(DESCRIPTION OF THE TASK):
Rewrite all of the items below, switching "The image size is" to "The image dimensions are" wherever it occurs and leaving everything else unchanged.
== Segment start ==
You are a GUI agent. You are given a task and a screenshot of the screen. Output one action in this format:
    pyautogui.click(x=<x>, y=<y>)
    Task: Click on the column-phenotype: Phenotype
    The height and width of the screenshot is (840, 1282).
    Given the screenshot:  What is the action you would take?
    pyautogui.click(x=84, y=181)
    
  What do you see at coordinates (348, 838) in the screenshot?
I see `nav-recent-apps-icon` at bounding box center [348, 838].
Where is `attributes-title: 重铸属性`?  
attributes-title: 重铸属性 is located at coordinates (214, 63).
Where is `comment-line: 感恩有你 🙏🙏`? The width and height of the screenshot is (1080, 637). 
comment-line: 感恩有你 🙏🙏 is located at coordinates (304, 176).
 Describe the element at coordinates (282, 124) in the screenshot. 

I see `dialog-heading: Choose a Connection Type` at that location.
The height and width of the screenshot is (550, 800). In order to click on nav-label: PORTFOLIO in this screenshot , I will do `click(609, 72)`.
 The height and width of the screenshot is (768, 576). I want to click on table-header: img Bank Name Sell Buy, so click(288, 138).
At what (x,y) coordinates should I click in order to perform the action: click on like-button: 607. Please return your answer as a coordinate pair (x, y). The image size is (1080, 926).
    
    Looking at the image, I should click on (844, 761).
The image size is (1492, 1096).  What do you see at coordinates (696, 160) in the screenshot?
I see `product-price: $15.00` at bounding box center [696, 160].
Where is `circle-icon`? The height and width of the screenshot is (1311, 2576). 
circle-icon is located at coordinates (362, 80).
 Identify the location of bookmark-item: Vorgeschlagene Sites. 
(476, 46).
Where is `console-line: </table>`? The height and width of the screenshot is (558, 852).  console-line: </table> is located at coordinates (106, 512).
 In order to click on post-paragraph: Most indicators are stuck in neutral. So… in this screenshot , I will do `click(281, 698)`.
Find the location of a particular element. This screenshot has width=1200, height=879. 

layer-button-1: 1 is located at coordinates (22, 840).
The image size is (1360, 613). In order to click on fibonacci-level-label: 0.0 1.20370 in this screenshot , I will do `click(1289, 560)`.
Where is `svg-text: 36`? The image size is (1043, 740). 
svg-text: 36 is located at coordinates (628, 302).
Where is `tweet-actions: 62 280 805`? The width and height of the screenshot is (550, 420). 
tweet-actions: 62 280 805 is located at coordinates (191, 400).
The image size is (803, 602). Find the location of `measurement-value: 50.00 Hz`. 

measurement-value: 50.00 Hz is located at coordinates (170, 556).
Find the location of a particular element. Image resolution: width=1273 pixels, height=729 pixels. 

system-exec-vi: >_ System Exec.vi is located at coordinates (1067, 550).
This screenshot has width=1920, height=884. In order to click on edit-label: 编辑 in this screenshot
== Segment end ==
(RESPONSE TO THIS EXERCISE):
You are a GUI agent. You are given a task and a screenshot of the screen. Output one action in this format:
    pyautogui.click(x=<x>, y=<y>)
    Task: Click on the column-phenotype: Phenotype
    The height and width of the screenshot is (840, 1282).
    Given the screenshot:  What is the action you would take?
    pyautogui.click(x=84, y=181)
    
  What do you see at coordinates (348, 838) in the screenshot?
I see `nav-recent-apps-icon` at bounding box center [348, 838].
Where is `attributes-title: 重铸属性`?  
attributes-title: 重铸属性 is located at coordinates (214, 63).
Where is `comment-line: 感恩有你 🙏🙏`? The width and height of the screenshot is (1080, 637). 
comment-line: 感恩有你 🙏🙏 is located at coordinates (304, 176).
 Describe the element at coordinates (282, 124) in the screenshot. 

I see `dialog-heading: Choose a Connection Type` at that location.
The height and width of the screenshot is (550, 800). In order to click on nav-label: PORTFOLIO in this screenshot , I will do `click(609, 72)`.
 The height and width of the screenshot is (768, 576). I want to click on table-header: img Bank Name Sell Buy, so click(288, 138).
At what (x,y) coordinates should I click in order to perform the action: click on like-button: 607. Please return your answer as a coordinate pair (x, y). The image dimensions are (1080, 926).
    
    Looking at the image, I should click on (844, 761).
The image dimensions are (1492, 1096).  What do you see at coordinates (696, 160) in the screenshot?
I see `product-price: $15.00` at bounding box center [696, 160].
Where is `circle-icon`? The height and width of the screenshot is (1311, 2576). 
circle-icon is located at coordinates (362, 80).
 Identify the location of bookmark-item: Vorgeschlagene Sites. 
(476, 46).
Where is `console-line: </table>`? The height and width of the screenshot is (558, 852).  console-line: </table> is located at coordinates (106, 512).
 In order to click on post-paragraph: Most indicators are stuck in neutral. So… in this screenshot , I will do `click(281, 698)`.
Find the location of a particular element. This screenshot has width=1200, height=879. 

layer-button-1: 1 is located at coordinates (22, 840).
The image dimensions are (1360, 613). In order to click on fibonacci-level-label: 0.0 1.20370 in this screenshot , I will do `click(1289, 560)`.
Where is `svg-text: 36`? The image dimensions are (1043, 740). 
svg-text: 36 is located at coordinates (628, 302).
Where is `tweet-actions: 62 280 805`? The width and height of the screenshot is (550, 420). 
tweet-actions: 62 280 805 is located at coordinates (191, 400).
The image dimensions are (803, 602). Find the location of `measurement-value: 50.00 Hz`. 

measurement-value: 50.00 Hz is located at coordinates (170, 556).
Find the location of a particular element. Image resolution: width=1273 pixels, height=729 pixels. 

system-exec-vi: >_ System Exec.vi is located at coordinates (1067, 550).
This screenshot has width=1920, height=884. In order to click on edit-label: 编辑 in this screenshot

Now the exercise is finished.